Ora spostiamoci nel settore del giornalismo. Tragedie come quella di Tommy meritano di essere raccontate e non taciute. Allo stesso tempo, tuttavia, è facile cedere alla tentazione di scadere in racconto che sensazionalizzi un dramma umano per soddisfare un certo nostro gusto morboso. Qual è stata la vostra esperienza a questo riguardo?

Tragedie come quella che ho vissuto io meritano di essere raccontate. Nella mia storia ho incontrato giornalisti con un cuore che hanno riportato i fatti così com’erano, ma mi sono imbattuta anche in persone che volevano a tutti costi lo scoop e hanno finito per scrivere delle castronerie. Quando succedono certe tragedie a mio avviso è giusto che se ne parli, ma sempre considerando di mantenere il filo del discorso senza voler strafare ed esagerare con la cronaca.

A dire la verità, a un certo punto ero anche tentata di non rilasciare più interviste o dichiarazioni, perché è accaduto che sulle mie parole si sia ricamato tirandone fuori conclusioni dell’altro mondo. Poi ho realizzato che è importante non tacere, perché è giusto che si parli di vicende come questa, che, checché se ne dica, non è vero che non possano più accadere.

Per concludere, cosa si prospetta per il futuro dell’Associazione? Avete dei progetti o degli obiettivi per il 2023?

Per il futuro dell’Associazione, innanzitutto mi piacerebbe tantissimo che si riprendesse con la già citata “Corsa di Tommy”, che ci ha dato una grossa mano per aiutare chi aveva bisogno anche attraverso progetti importanti.
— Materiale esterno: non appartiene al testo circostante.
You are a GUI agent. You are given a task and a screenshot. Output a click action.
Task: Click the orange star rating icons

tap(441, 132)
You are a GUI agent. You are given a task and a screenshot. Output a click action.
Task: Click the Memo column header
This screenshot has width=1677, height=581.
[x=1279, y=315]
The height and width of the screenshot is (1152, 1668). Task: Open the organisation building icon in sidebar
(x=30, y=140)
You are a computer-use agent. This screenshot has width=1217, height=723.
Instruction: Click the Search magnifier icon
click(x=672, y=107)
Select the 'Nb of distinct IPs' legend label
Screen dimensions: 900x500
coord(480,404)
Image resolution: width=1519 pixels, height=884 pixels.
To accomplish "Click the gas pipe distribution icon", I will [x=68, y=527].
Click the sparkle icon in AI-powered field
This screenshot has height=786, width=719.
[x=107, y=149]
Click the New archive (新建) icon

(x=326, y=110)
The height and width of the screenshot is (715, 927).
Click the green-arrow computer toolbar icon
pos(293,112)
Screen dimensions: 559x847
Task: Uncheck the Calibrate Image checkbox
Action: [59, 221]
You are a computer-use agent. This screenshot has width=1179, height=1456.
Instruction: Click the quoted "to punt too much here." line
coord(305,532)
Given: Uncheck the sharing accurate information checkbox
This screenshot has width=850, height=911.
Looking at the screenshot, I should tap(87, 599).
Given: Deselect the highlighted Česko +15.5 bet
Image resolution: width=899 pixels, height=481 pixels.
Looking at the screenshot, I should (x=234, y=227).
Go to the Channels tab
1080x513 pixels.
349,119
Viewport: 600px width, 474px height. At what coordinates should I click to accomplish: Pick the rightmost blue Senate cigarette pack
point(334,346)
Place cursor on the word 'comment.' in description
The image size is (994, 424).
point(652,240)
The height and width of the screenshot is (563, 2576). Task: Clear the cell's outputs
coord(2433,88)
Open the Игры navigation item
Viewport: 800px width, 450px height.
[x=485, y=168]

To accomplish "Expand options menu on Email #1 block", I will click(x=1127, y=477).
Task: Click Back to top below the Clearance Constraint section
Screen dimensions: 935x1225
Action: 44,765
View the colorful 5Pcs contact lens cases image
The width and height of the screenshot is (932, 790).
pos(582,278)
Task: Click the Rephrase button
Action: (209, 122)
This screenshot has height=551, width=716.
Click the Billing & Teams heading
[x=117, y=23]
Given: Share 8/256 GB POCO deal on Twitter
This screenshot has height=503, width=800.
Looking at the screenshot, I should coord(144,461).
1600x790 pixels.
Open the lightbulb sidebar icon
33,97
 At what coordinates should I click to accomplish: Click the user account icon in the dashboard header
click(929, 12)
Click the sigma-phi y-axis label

Nelle passate edizioni abbiamo goduto del sostegno sostanziale dei ragazzi della società sportiva di Parma F70 Freesport. Come detto, dopo l’edizione del 2019 siamo stati bloccati dalla pandemia, e capisco che sia un evento piuttosto complicato e impegnativo da organizzare, ma spero che nel 2023 riusciremo a tornare, anche solo con una camminata se non si riuscisse per la corsa. Infatti, era un evento davvero magnifico, come mi hanno confidato moltissimi partecipanti. Un momento di sport in mezzo alla natura – il percorso era immerso nelle campagne di San Prospero – da condividere insieme in allegria, a dimostrare una volta di più come da una tragedia possa nascere qualcosa di buono e di bello.  

Inoltre, stiamo cercando di curare con più attenzione i nostri canali di promozione e aggiornamento sulle nostre attività, ovvero il nostro sito web e i profili su Facebook e Instagram. Tuttavia, quanto a volontari siamo ancora piuttosto pochi, e vorrei davvero che l’Associazione crescesse nel numero di associati, perché c’è tanto da fare, e soprattutto in un momento difficile come quello che stiamo vivendo tanti bambini hanno molto bisogno di aiuto. Speriamo che con il ritorno alla normalità dopo questi anni di pandemia potremo tornare anche noi ad essere pienamente presenti e attivi.